Константин Станюкович - Равнодушные
— Мне надо с вами поговорить. Здесь можно? — нетерпеливо прибавил он, бросая взгляд на полуоткрытую дверь в столовую.
Заинтересованная этой таинственностью, Тина сказала:
— Пойдемте в кабинет отца…
И, когда они вошли туда, села на кресло и, указывая на другое, сухо бросила:
— Присядьте.
Но студент не сел.
— Я к вам по поручению Бориса Александровича… Он просит…
— Но как он смел обратиться к чужому посредству? — высокомерно перебила молодая девушка, чувствуя, что краска заливает ее лицо.
— Потрудитесь выслушать, и тогда вы поймете, что он смел! Он сегодня в три часа дня пустил себе пулю в грудь и находится теперь в больнице… Написать не мог и потому просил меня передать вам свою просьбу приехать к нему завтра утром, в общину святого Георгия на Выборгской стороне…
Тина ахнула. Еще сегодня она утром была у него.
— Он не смертельно ранил себя? Он будет жить? — испуганно спросила она.
— Доктора подают надежду, но… рана опасная. Что прикажете ему ответить?
— Я буду.
— В котором часу?
— В десять утра. Можно?
— Да. Имею честь кланяться!
Студент поклонился и вышел.
Тина несколько минут сидела неподвижная.
— Какой он, однако, глупый!.. Стреляться! — прошептала она, и вдруг слезы полились из ее глаз.
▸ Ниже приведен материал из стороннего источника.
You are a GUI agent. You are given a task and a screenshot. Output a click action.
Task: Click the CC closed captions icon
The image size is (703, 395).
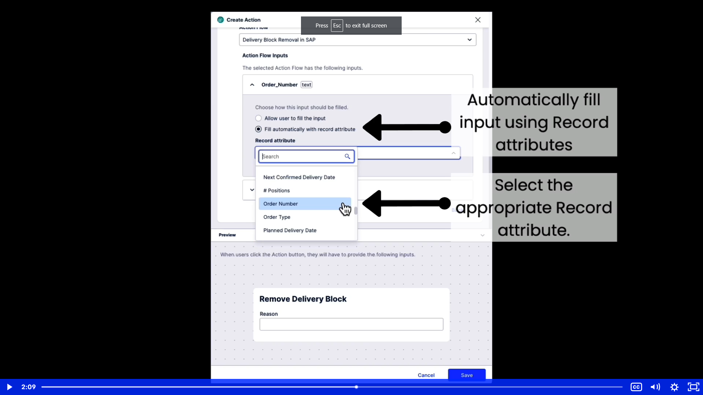[x=636, y=387]
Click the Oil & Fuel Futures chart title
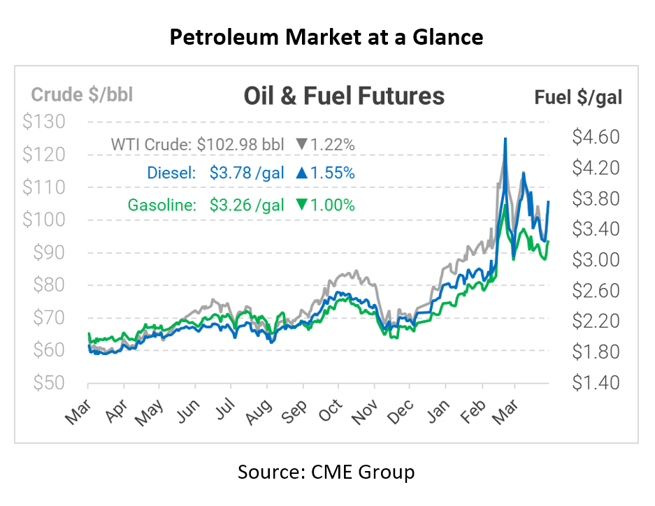The height and width of the screenshot is (506, 655). coord(344,96)
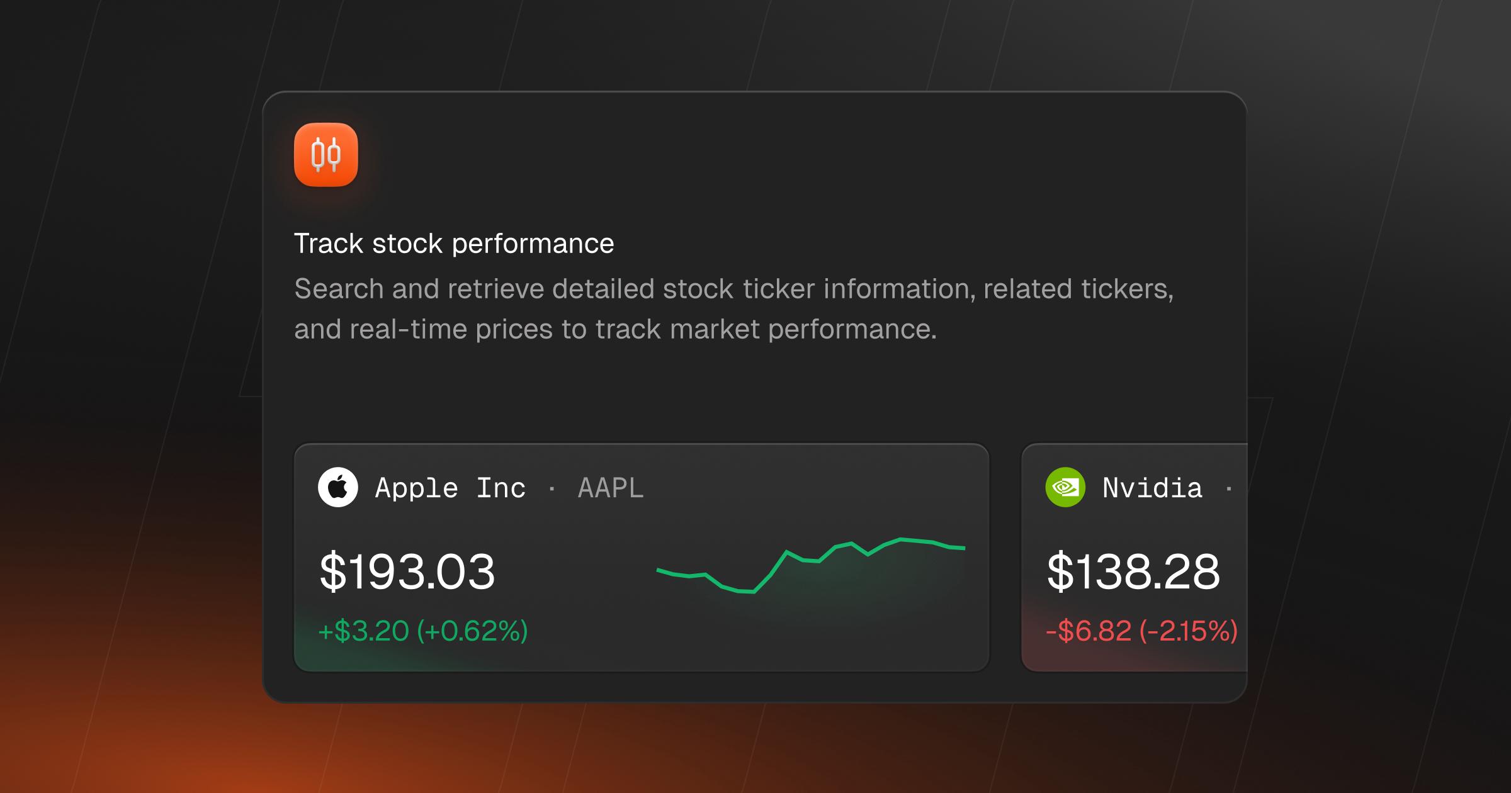This screenshot has height=793, width=1511.
Task: Click the red -$6.82 (-2.15%) change
Action: tap(1141, 631)
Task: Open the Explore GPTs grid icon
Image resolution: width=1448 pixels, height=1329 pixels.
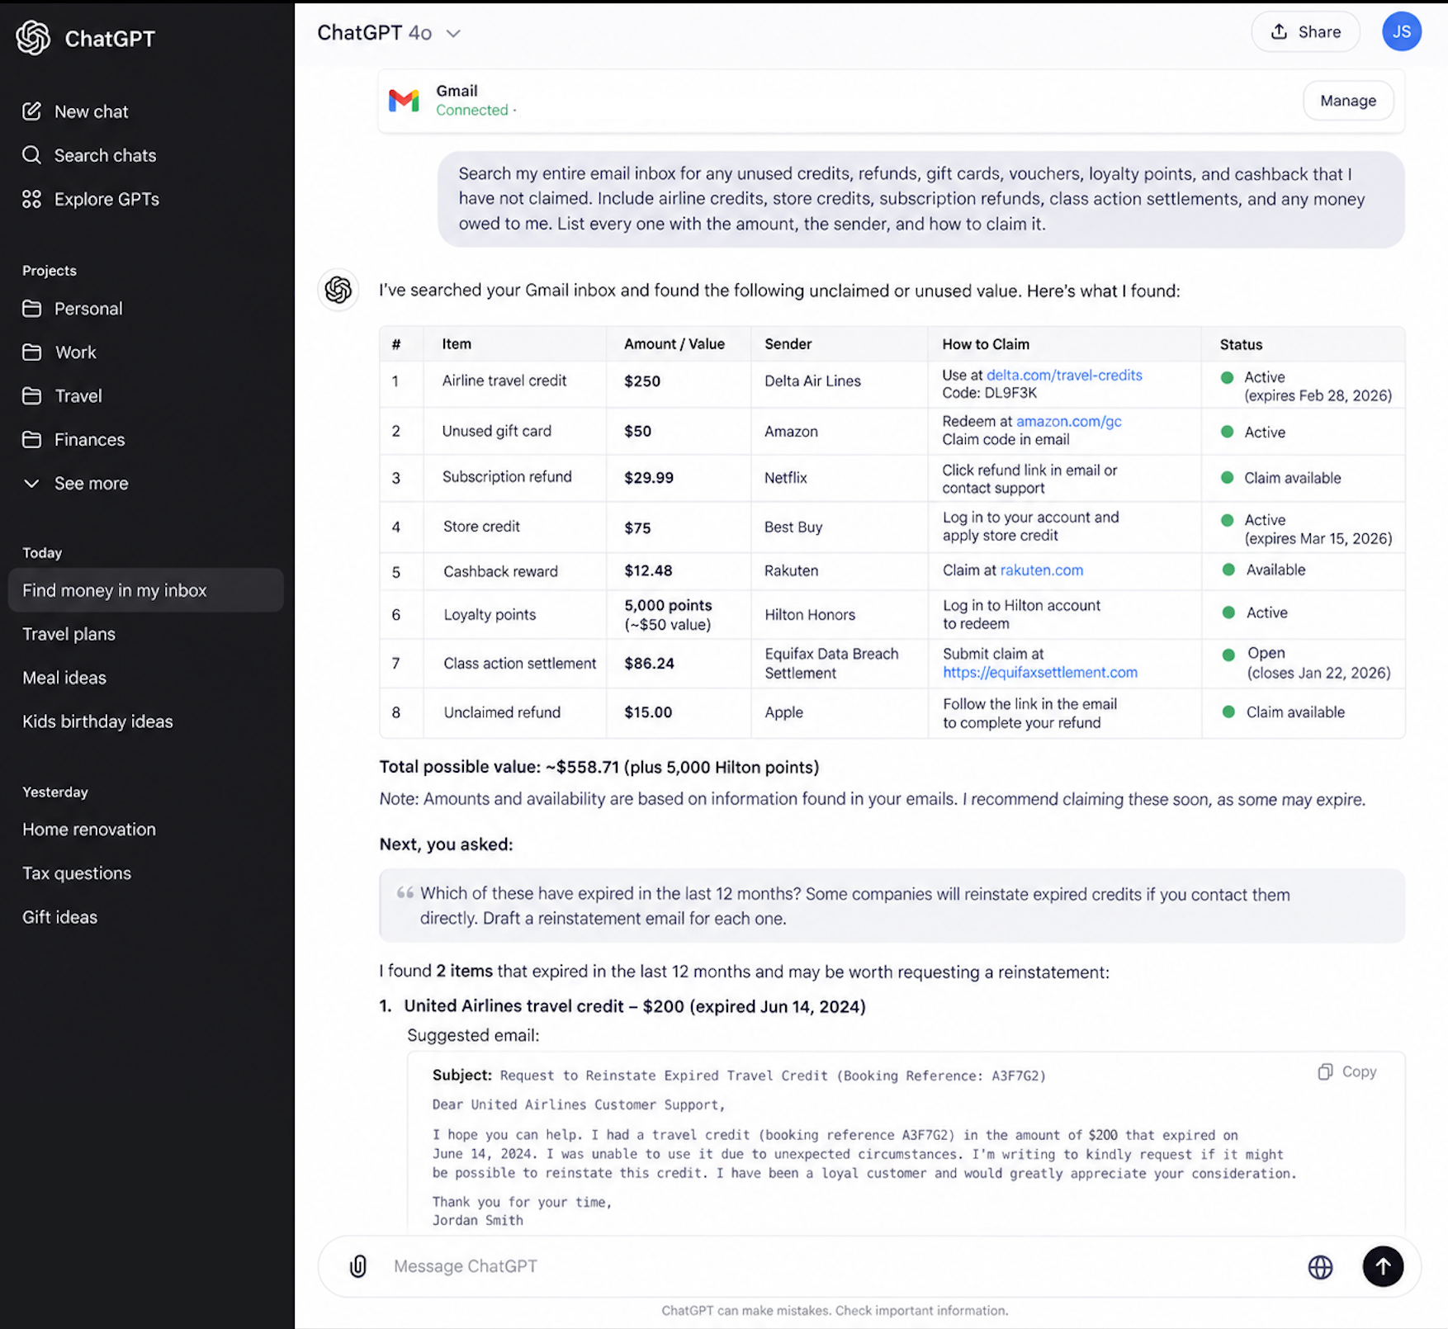Action: tap(32, 199)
В кабинет заглянула Инна Николаевна.
— Тина… голубчик… Что с тобой?..
— Борис Александрович стрелялся… Рана опасная… Просит приехать завтра в больницу… Не говори ни слова маме! — вытирая слезы, говорила молодая девушка.
И, несколько успокоившись, прибавила:
— Он настаивал, чтобы я вышла за него замуж, а я… я сегодня была у него и сказала, что замуж не выйду… Довольно с него, что я… целую его, пока мне хочется… А он принял все это трагически…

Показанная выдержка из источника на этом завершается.